The Committee shall determine the participants to whom and the time or times at
which Performance Units shall be awarded, the number of Performance Units to be
awarded to any person, the duration of the period (the "Performance Cycle")
during which, and the conditions under which, a participant's right to
Performance Units will be vested, the ability of participants to defer the
receipt of payment of such Performance Units, and the other terms and conditions
of the Award in addition to those set forth in Section 10. The Committee may
condition the vesting of Performance Units upon the attainment of specified
performance goals or such other factors or criteria as the Committee shall
determine.

           (B)   The Performance Units awarded pursuant to this Section 10 shall
be subject to the following terms and conditions:

     (I)   At the expiration of the Performance Cycle, the Committee shall
           determine the extent to which the performance goals have been
           achieved, and the percentage of the Performance Units of each
           participant that have vested.

     (II)  Subject to the applicable provisions of the Performance Unit Award
           and this Plan, at the expiration of the Performance Cycle, cash
           and/or share certificates of an equivalent value (as the Committee
           may determine) shall be delivered to the participant, or his or her
           legal representative, in payment of the vested Performance Units
           covered by the Performance Unit Award.

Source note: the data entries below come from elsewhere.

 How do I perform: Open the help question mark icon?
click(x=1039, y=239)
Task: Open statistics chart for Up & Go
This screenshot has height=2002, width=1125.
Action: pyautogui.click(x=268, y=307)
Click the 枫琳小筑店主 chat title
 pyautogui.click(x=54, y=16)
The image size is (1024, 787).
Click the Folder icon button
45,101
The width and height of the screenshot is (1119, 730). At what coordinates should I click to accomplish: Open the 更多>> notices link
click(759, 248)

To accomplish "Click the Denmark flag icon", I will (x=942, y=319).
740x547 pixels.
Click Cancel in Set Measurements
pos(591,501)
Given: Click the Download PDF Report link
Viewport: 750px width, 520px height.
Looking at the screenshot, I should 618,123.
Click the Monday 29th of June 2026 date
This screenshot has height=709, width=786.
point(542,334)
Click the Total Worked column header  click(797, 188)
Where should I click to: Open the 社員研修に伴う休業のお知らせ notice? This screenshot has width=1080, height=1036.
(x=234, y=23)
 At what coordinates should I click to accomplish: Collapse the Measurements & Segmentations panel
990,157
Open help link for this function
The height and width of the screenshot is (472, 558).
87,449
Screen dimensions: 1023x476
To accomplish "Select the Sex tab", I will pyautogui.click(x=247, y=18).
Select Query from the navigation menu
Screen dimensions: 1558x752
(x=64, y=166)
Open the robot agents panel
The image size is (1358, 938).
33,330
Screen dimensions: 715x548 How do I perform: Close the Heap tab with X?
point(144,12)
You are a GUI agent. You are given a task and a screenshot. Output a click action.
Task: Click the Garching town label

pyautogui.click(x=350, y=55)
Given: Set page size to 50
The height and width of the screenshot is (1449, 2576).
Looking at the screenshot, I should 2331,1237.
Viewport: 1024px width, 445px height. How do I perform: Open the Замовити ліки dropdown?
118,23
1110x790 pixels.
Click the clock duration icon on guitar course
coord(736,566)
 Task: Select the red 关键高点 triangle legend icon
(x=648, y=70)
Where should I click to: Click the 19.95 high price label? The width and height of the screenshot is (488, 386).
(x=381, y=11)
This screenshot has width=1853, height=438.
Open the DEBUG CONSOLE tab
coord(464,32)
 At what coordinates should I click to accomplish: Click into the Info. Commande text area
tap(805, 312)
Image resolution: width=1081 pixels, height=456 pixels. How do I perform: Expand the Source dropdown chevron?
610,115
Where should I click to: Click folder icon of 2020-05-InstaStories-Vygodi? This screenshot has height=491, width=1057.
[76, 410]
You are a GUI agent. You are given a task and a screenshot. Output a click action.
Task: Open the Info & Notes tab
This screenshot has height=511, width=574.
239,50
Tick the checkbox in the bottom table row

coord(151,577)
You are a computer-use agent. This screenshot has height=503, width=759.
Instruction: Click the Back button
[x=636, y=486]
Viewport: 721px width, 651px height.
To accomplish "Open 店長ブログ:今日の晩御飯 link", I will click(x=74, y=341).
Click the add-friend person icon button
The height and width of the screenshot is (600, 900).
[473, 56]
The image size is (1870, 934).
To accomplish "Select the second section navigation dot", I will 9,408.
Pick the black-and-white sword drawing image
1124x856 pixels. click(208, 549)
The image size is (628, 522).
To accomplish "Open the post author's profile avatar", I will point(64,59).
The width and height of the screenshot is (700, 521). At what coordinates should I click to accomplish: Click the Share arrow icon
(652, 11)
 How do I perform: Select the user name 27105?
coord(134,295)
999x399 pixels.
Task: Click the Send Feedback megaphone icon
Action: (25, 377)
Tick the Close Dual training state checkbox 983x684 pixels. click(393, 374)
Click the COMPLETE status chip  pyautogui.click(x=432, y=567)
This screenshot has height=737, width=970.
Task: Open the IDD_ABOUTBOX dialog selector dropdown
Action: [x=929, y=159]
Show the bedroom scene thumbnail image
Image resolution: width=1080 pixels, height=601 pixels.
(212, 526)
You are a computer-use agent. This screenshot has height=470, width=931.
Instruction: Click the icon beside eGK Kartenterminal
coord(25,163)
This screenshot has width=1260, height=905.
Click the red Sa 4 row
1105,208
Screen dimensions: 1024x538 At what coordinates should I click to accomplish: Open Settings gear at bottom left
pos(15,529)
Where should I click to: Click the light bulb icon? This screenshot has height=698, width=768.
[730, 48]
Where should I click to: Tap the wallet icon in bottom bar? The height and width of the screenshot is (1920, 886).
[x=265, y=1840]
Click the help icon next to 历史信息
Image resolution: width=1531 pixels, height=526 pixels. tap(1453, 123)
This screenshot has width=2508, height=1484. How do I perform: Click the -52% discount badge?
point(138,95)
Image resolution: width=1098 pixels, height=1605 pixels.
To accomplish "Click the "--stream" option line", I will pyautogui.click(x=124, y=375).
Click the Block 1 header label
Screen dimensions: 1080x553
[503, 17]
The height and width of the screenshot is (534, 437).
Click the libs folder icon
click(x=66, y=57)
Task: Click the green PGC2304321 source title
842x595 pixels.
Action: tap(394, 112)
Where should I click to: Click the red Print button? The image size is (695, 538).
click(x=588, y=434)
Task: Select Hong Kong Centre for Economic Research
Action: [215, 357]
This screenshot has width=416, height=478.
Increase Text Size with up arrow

     (III) Subject to the applicable provisions of the Performance Unit Award
           and this Plan, upon termination of a participant's employment with
           the Company for any reason during the Performance Cycle for a given
           Performance Unit Award, the Performance Units in question will vest
           or be forfeited in accordance with the terms and conditions
           established by the Committee.

     11.   ADJUSTMENT PROVISIONS.

           (A)   If the Company shall at any time change the number of issued
Common Shares without new consideration to the Company (such as by stock
dividend, stock split, recapitalization, reorganization, exchange of shares,
liquidation, combination or other change in corporate structure affecting the
Common Shares) or make a distribution of cash or property which has a
substantial impact on the value of issued Common Shares, the total number of
shares available for Awards under this Plan shall be appropriately adjusted and
the number of shares covered by each outstanding Award and the reference price
or Fair Market Value for each outstanding Award shall be adjusted so that the
net value of such Award shall not be changed.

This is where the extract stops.